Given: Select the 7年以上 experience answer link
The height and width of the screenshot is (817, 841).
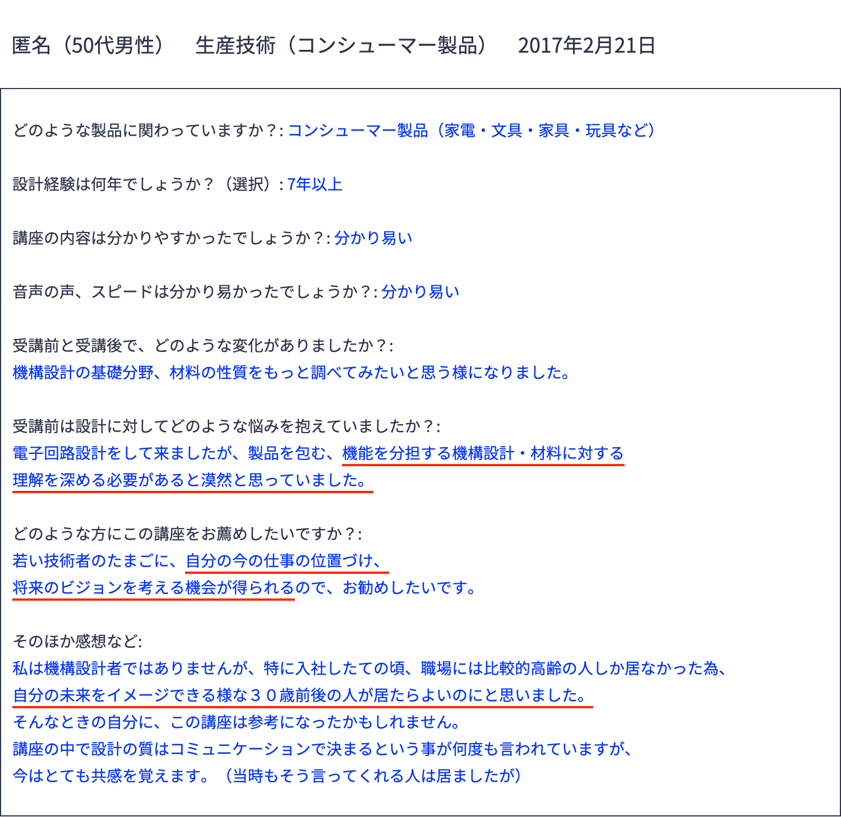Looking at the screenshot, I should (x=314, y=183).
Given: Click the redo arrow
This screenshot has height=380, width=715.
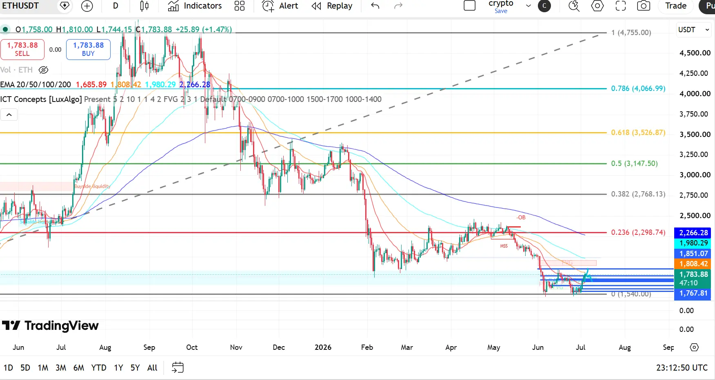Looking at the screenshot, I should 398,6.
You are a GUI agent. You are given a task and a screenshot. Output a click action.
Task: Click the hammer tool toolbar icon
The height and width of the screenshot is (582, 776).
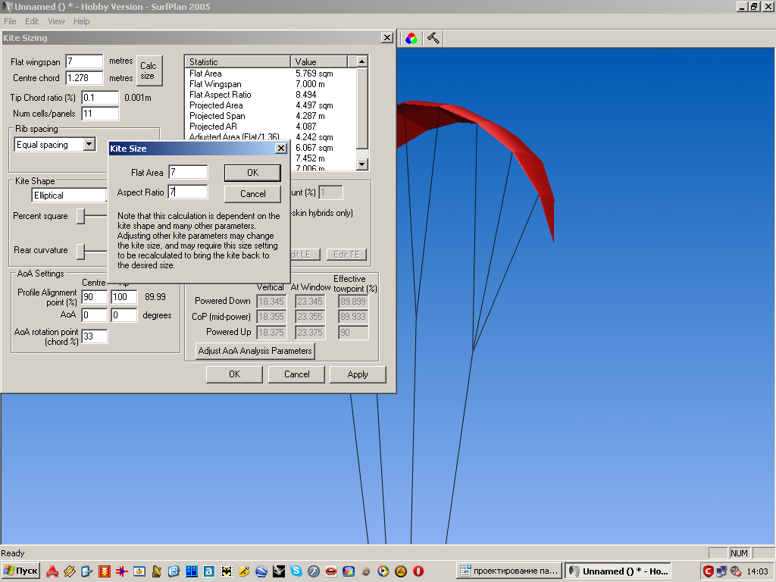pos(433,38)
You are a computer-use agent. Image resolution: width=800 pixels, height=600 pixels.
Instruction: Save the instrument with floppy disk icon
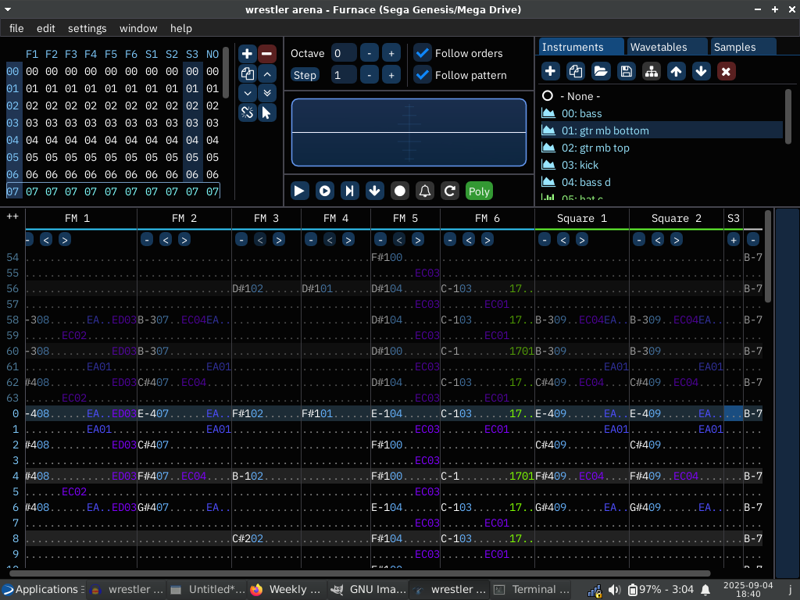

Work order
For the string "agent", search the preceding data and copy every line that includes it.

Finished task
You are a GUI agent. You are given a task and a screenshot. Output a click action.
You are a computer-use agent. Image resolution: width=800 pixels, height=600 pixels.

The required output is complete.